Bayer's kidney drug Kerendia (finerenone) has been recognized as adequate for receiving insurance benefits by the Pharmaceutical Reimbursement Evaluation Committee.

Kolon Pharma's three-drug inhaler Trimbow (beclometasone/formoterol/glycopyrronium) and Takeda's hemophilia drug Obizur (susoctocog alpha; porcine factor VIII, genetic recombinant) have passed the drug evaluation panel under the condition that their reimbursements are appropriate when accepting the government's assessment price.

On Thursday, the Health Insurance Review and Assessment Service (HIRA) released the results of the 11th Pharmaceutical Reimbursement Evaluation Committee deliberations.

There were three new reimbursement proposals -- Kerendia, Trimbow, and Obizur.

Kerendia passed the first gateway for reimbursement by winning recognition for its reimbursing appropriateness at the meeting.

In May last year, Kerendia won the nod from the Ministry of Food and Drug Safety to treat chronic kidney disease in patients with type 2 diabetes. As the first non-steroidal mineralocorticoid receptor antagonist (non-steroidal MRA), Kerendia represents a new class of therapeutics targeting inflammation and fibrosis that can lead to permanent kidney damage.

It was Bayer’s first attempt to get reimbursement for Kerendia after winning a marketing license. It is subject to drug price negotiations with the National Health Insurance Service (NHID), which typically takes 60 days, and a review by the Health Insurance Policy Deliberation Committee to get insurance benefits.

Trimbow and Obizur won conditional approvals, meaning they are eligible for reimbursement if the pharmaceutical companies accept the government's proposed valuation amount.

Trimbow is a three-drug inhaler approved for maintenance therapy for patients with asthma and severe chronic obstructive pulmonary disease (COPD). It won MFDS’s nod in September 2019 and made its second attempt at this meeting.

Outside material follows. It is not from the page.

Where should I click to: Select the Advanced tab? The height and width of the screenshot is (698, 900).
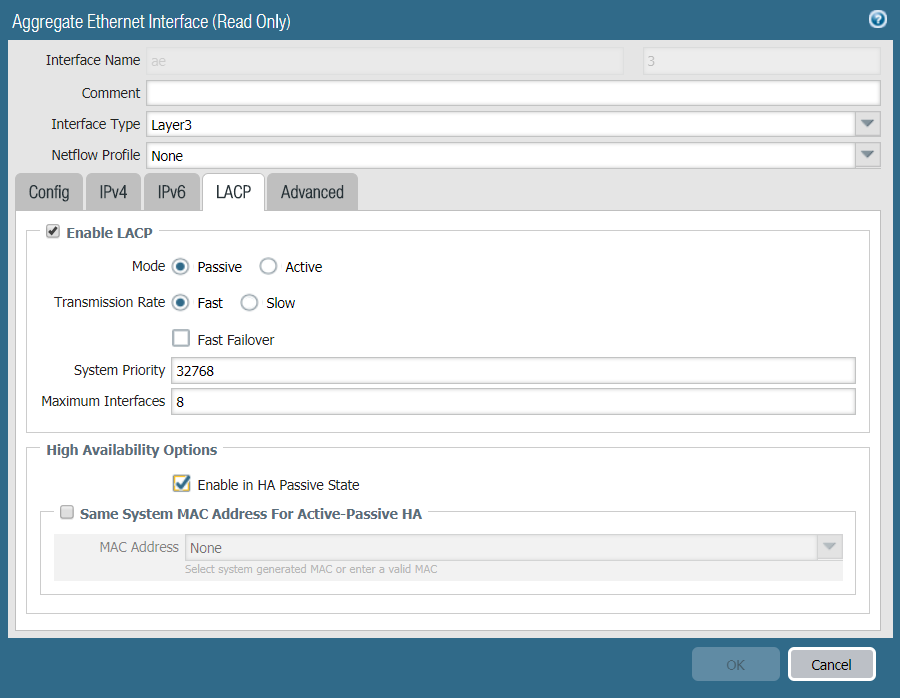312,192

Trimbow received conditional approval at the drug review panel in October last year but failed to get reimbursement because Kolon Pharma refused to accept the government's valuation.

Obizur got the regulator nod this past March to treat acquired hemophilia A. Patients with acquired hemophilia A have normal factor VIII, but neutralizing antibodies that bind to factor VIII interfere with blood clotting, making it difficult for bleeding to stop.

Obizur was produced using genetic recombination technology to remove a portion of factor VIII from pigs that is not required for blood clotting. It temporarily replaces factor VIII, inhibited by neutralizing antibodies, to help hemostasis in people with hemophilia A.

Takeda, which made its first reimbursement attempt since getting approval, will be able to move on to the next stage of drug price negotiations with the NHID if it accepts the government-proposed valuation.

On the agenda for reimbursement expansion at the meeting was the lung cancer drug Leclaza (lazertinib), developed by Yuhan Corps, which passed the drug review committee. Leclaza passed the panel just a month after it passed the Cancer Disease Deliberation Committee in late August.

A competitor of Leclaza, AstraZeneca's Tagrisso (osimertinib), passed the drug review committee in September and was recently ordered to negotiate drug prices with the NHID, and the government can proceed with drug price negotiations by putting Tagrisso and Lexarza on the same lines.